Certicom offers embedded security to track outsourced work

- September 14, 2005

BOSTON — Certicom Corp. demonstrated a highly-specialized version of a public-key infrastructure system at Embedded Systems Conference here which may solve the sticky problem of preventing and tracking “gray market” manufacturing of key-enabled systems using content management and digital rights management.

KeyInject can be used to prevent cloning in conditional-access set-top box and media products as well as for tracking manufacturing of high-value replacement parts ranging from inkjet cartridges to medical-imaging parts.

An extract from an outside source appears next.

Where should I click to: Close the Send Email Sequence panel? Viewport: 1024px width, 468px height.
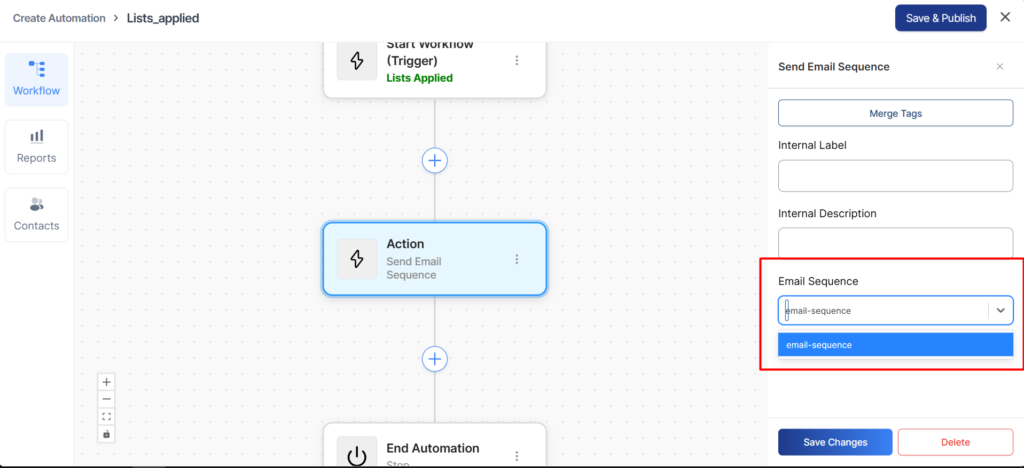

"When manufacturers outsource to small specialists they don’t directly control, you often see very sensitive public keys distributed on CDs,” said Certicom marketing director Brendan Ziolo. “The notion here is to put a small, dedicated hardware system at the manufacturing line that distributes the keys, meters their use, and provides an audit trail back to any manufacturing run that was unauthorized in any way.”

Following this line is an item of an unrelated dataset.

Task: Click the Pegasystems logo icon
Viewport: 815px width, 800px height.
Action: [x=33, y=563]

Most DRM or conditional-access systems rely on public-key authentication systems, and Certicom has made inroads into traditional Diffie-Hellman and RSA public-key systems with an encryption scheme that combines elliptic-curve cryptography with the federal Advanced Encryption Standard. The basis for emerging DRM schemes such as High-bandwidth Digital Content Protection and Content Protection for Recordable Media has been to embed unique keying algorithms in a system to control access to streaming media and the use of downloaded media files.

According to Brian Neill, a member of the technical staff at Certicom, “When there were multiple steps in the manufacturing chain, the system designers tended to either send the keys unencrypted, or the set of keys are sent encrypted on a CD. Certain employees on the manufacturing line can represent the weak link, and if the keys provided by the manufacturer end up elsewhere, the system designer can be subject to significant fines by the manager of the content.” Certicom’s answer was to develop a ceramic-encased PCI card similar to a FIPS-140 security module, and make the hardware module the “core root of trust” for a manufacturing line.

A Certicom KeyInject controller manages key distribution, which can be carried out in a networked format over nonsecure networks, or using a file-based system — currently the preferred way to distribute keys.

The KeyInject appliance sits at the manufacturing location, providing one key and uses one “credit” in the metering system for each device manufactured.

Because the set of keys is stored at the manufacturing site and is only decrypted as needed, the possibility of key theft is greatly reduced, and the contract manufacturer provides usage reports to show the system designer.

ATI Technologies Inc. already has been implementing the KeyInject systems for graphics and digital media chip solutions. Ziolo said Certicom is exploring its use in any contract-manufacturing chain where replacement perishable parts must be tightly controlled. The problem not only involves “bootleg” parts that end users might buy on the gray market, but parts which a contract manufacturer might provide to OEMs which do not meet all specs.

“Particularly in medical realms, if the replacement part carries the label of the OEM but does not meet the standards anticipated, guess who’s liable?” Ziolo said.

The launch of KeyInject was part of a multipronged assault to bring elliptic-curve crypto into consumer multimedia markets. Last week, Japan's D&K Holdings Inc., which manufacturers such AV brands as Marantz, Denon, McIntosh and ReplayTV, licensed Certicom’s ECC for internal use.

Ziolo said that current technology licensing agreement may eventually expand to involve Certicom’s provision of software modules or hardware subsystems to D&M, though it is currently limited to algorithm licensing.